> **BRIEF**: Check every line below for the word "computer" and copy the ones that have it.

+++ RECORDS PROVIDED +++

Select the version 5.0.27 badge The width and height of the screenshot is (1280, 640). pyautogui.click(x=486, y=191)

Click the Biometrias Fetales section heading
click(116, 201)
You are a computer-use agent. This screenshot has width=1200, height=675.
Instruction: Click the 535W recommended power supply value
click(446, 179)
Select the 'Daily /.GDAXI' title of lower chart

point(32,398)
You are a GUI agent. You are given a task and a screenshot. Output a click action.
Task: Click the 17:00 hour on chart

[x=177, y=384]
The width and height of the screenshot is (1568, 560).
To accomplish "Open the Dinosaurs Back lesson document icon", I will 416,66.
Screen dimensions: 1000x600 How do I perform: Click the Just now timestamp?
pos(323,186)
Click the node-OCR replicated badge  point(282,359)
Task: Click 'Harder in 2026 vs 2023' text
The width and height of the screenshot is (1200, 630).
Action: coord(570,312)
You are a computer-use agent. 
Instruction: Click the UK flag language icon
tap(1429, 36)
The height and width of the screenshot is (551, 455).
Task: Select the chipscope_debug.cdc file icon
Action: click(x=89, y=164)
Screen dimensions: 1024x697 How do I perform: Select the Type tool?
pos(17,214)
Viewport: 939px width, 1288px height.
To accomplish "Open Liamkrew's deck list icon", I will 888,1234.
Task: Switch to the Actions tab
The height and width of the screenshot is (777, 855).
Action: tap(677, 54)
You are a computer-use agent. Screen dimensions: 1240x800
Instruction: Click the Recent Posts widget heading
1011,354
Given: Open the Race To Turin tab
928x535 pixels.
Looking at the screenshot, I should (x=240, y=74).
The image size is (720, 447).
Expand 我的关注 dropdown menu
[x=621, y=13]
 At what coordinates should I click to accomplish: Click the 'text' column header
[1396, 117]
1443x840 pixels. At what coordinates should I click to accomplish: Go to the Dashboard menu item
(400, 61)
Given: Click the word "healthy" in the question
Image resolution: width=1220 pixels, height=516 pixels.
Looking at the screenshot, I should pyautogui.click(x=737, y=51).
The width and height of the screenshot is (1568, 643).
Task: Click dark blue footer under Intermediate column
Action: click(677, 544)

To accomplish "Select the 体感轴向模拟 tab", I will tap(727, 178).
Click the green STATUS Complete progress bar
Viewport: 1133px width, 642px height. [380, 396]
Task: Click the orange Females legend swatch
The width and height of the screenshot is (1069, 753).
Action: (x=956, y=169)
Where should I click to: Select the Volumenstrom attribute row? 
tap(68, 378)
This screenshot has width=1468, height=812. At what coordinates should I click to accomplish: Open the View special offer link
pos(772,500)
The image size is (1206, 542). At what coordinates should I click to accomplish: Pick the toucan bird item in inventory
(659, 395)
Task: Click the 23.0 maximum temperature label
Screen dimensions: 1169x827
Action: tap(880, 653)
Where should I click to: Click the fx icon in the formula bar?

+++

> **ANSWER BELOW**:
You are a computer-use agent. This screenshot has width=1200, height=675.
You are a computer-use agent. 
You are a computer-use agent. Screen dimensions: 1240x800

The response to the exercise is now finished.